Hommage à Jacques Jourquin (1935-2021) : Jacques Jourquin, mon ami, notre maître

C’est un acteur central et essentiel du monde napoléonien depuis un demi-siècle (pour se limiter à ce domaine) qui vient de nous quitter, il suffira aux plus jeunes de consulter sa biographie, sa bibliographie et sa carrière rappelées ci-dessous pour en être convaincus.

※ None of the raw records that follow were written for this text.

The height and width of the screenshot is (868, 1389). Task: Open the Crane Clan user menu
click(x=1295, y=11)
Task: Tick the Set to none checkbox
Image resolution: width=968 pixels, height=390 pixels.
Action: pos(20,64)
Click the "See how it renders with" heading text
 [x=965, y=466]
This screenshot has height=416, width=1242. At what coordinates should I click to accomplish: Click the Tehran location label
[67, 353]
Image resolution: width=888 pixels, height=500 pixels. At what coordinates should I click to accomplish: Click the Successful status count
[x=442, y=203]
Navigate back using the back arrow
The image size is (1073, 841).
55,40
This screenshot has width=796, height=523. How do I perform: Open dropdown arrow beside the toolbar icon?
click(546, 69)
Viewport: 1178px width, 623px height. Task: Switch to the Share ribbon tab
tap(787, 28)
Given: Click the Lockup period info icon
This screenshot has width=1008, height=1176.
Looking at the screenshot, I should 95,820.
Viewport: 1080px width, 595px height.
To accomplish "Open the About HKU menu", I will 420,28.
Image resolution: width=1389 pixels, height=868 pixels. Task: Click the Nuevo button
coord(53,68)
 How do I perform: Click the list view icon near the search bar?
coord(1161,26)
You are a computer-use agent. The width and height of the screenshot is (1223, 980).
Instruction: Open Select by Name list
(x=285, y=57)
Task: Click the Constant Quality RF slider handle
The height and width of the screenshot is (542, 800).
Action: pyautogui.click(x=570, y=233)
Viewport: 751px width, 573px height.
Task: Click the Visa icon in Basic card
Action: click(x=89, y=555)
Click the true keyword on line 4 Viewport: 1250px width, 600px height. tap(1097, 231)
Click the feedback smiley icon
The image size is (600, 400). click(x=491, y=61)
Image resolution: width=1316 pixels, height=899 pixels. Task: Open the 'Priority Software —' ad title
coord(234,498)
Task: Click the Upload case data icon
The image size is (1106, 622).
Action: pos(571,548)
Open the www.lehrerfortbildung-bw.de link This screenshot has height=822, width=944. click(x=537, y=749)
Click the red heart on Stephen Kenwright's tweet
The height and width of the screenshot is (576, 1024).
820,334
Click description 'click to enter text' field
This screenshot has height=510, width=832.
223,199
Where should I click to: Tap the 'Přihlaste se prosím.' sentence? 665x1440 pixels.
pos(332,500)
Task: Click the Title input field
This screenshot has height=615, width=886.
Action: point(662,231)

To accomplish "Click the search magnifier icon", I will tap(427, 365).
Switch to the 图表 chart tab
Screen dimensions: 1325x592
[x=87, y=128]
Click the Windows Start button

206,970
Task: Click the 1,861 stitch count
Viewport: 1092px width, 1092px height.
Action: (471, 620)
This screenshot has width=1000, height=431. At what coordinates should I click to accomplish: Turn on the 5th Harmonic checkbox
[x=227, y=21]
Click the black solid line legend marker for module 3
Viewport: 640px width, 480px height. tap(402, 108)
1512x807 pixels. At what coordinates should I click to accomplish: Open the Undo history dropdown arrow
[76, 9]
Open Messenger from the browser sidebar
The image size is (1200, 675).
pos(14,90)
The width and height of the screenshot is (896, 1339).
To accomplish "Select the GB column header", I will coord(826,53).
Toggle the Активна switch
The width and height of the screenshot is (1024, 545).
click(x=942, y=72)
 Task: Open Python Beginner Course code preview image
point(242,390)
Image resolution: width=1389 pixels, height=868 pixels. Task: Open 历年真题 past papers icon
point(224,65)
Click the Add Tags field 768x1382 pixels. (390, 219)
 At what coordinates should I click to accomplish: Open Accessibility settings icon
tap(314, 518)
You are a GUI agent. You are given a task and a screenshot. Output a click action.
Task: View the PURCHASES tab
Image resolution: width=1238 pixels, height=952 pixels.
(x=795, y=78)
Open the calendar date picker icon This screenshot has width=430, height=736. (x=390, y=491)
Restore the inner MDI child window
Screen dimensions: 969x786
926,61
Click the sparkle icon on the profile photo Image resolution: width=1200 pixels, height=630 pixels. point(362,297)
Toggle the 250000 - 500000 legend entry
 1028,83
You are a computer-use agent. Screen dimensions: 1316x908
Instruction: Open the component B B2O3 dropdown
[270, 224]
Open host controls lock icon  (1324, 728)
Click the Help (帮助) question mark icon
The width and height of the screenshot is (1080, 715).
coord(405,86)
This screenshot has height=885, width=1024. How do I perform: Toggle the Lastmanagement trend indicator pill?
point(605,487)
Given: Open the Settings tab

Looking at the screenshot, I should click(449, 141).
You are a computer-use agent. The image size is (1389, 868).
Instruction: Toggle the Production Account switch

Mais Jacques Jourquin était encore bien plus, par la façon (presque la méthode) dont il a pris en main une cohorte de « napoléonistes » en herbe. J’en ai fait partie, il y a une quarantaine d’années, mais Irène Delage, David Chanteranne, Pierre Branda et tant d’autres qui ont vus leurs premiers travaux être publiés dans les magazines que dirigeait Jacques Jourquin peuvent en dire autant. Capitaine des principales publications napoléoniennes, comme la Revue de l’Institut Napoléon (avec son ami Jean Tulard) et la Revue du Souvenir napoléonien (qu’il sauva au début des années 1980), il avait ce qu’on appelle du nez pour repérer de nouveaux auteurs et de nouvelles recherches. Avec ces poulains qui s’ignoraient encore, il allait toujours droit au but et à l’essentiel, parfois autour d’un déjeuner qui ne pouvait qu’être bon (selon un principe non négociable) et souvent sur une nappe vichy (car la cuisine traditionnelle avait sa préférence). Et c’est ainsi que nous sommes entrés dans la carrière, sous sa houlette mais jamais sous sa coupe, car il nous laissait toute liberté une fois les sujets convenus. Ses qualités d’entrepreneur et de grand éditeur s’exprimaient ici avec éclat. Ma génération et, comme il disait, « celle du dessous » lui doivent donc beaucoup, et même beaucoup plus que nous croyons le savoir.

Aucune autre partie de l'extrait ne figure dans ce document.